Covalent DNA-Encoded Library Workflow Drives Discovery of SARS-CoV‑2 Nonstructural Protein Inhibitors

The COVID-19 pandemic, exacerbated by persistent viral mutations, underscored the urgent need for diverse inhibitors targeting multiple viral proteins. In this study, we utilized covalent DNA-encoded libraries to discover innovative triazine-based covalent inhibitors for the 3-chymotrypsin-like protease (3CLpro, Nsp5) and the papain-like protease (PLpro) domains of Nsp3, as well as novel non-nucleoside covalent inhibitors for the nonstructural protein 12 (Nsp12, RdRp). Optimization through molecular docking and medicinal chemistry led to the development of LU9, a nonpeptide 3CLpro inhibitor with an IC50 of 0.34 μM, and LU10, whose crystal structure showed a distinct binding mode within the 3CLpro active site.
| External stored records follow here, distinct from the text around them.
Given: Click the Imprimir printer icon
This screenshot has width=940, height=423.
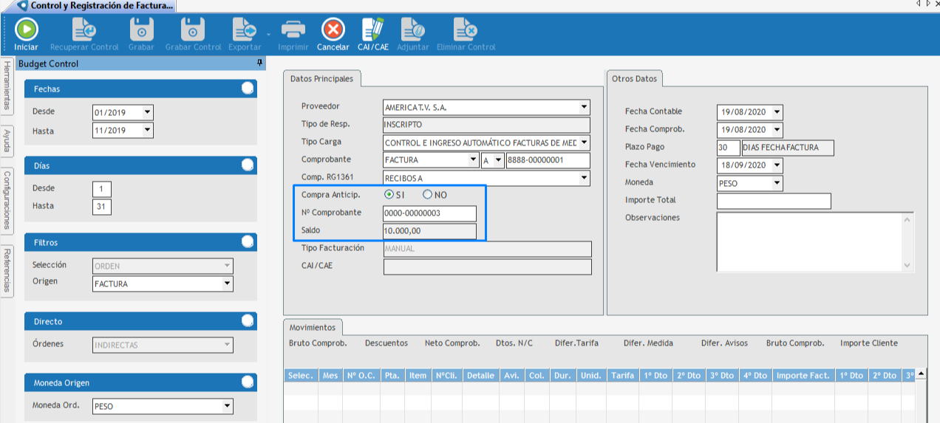Looking at the screenshot, I should (293, 30).
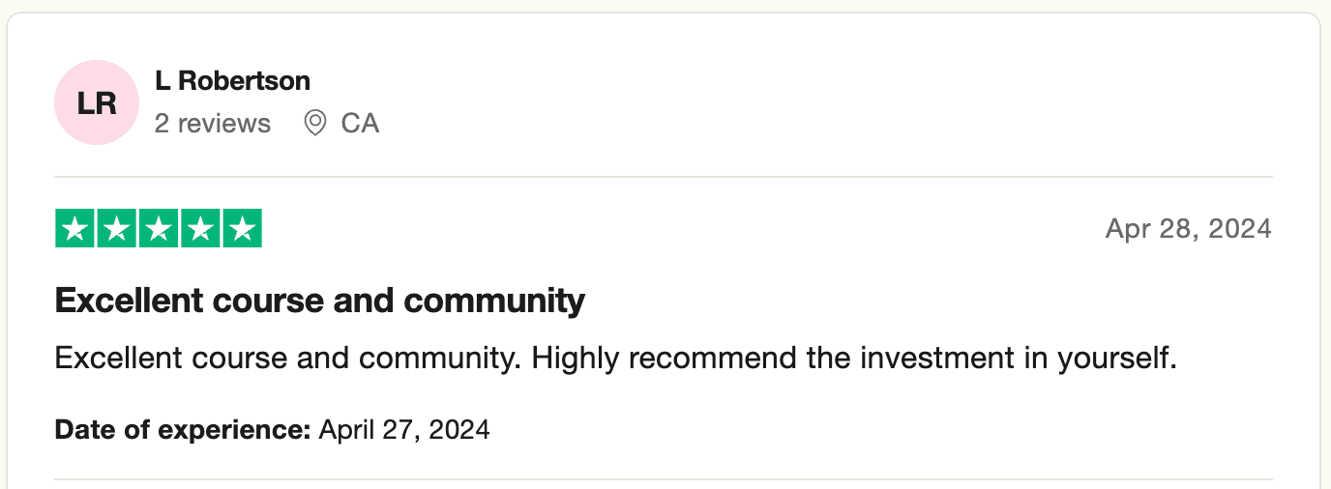
Task: Click the "2 reviews" count
Action: 212,124
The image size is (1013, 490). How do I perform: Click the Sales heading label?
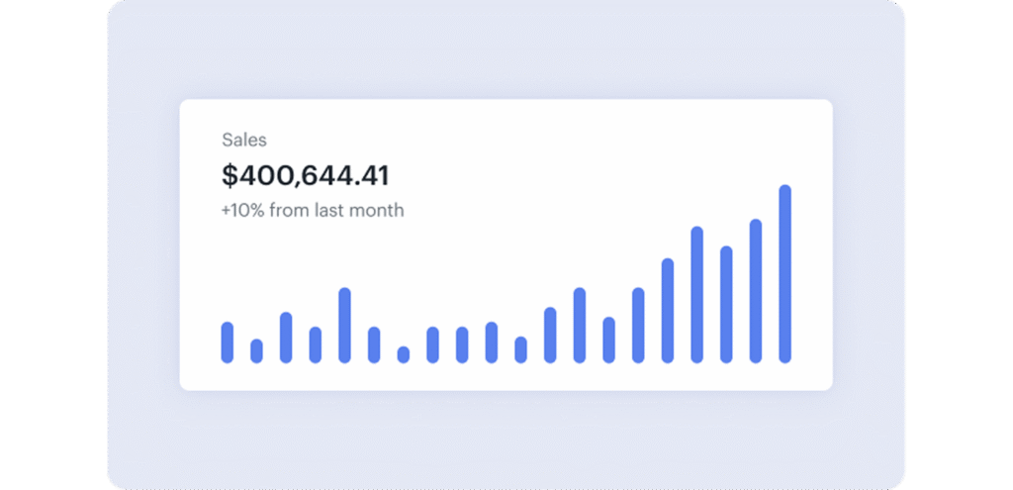coord(243,141)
The X-ray cocrystal structure of SARS-CoV-2 PLpro in complex with XD5 uncovered a previously unexplored binding site adjacent to the catalytic pocket. Additionally, a non-nucleoside covalent Nsp12 inhibitor XJ5 achieved a potency of 0.12 μM following comprehensive structure–activity relationship analysis and optimization. Molecular dynamics revealed a potential binding mode. These compounds offer valuable chemical probes for target validation and represent promising candidates for the development of SARS-CoV-2 antiviral therapies.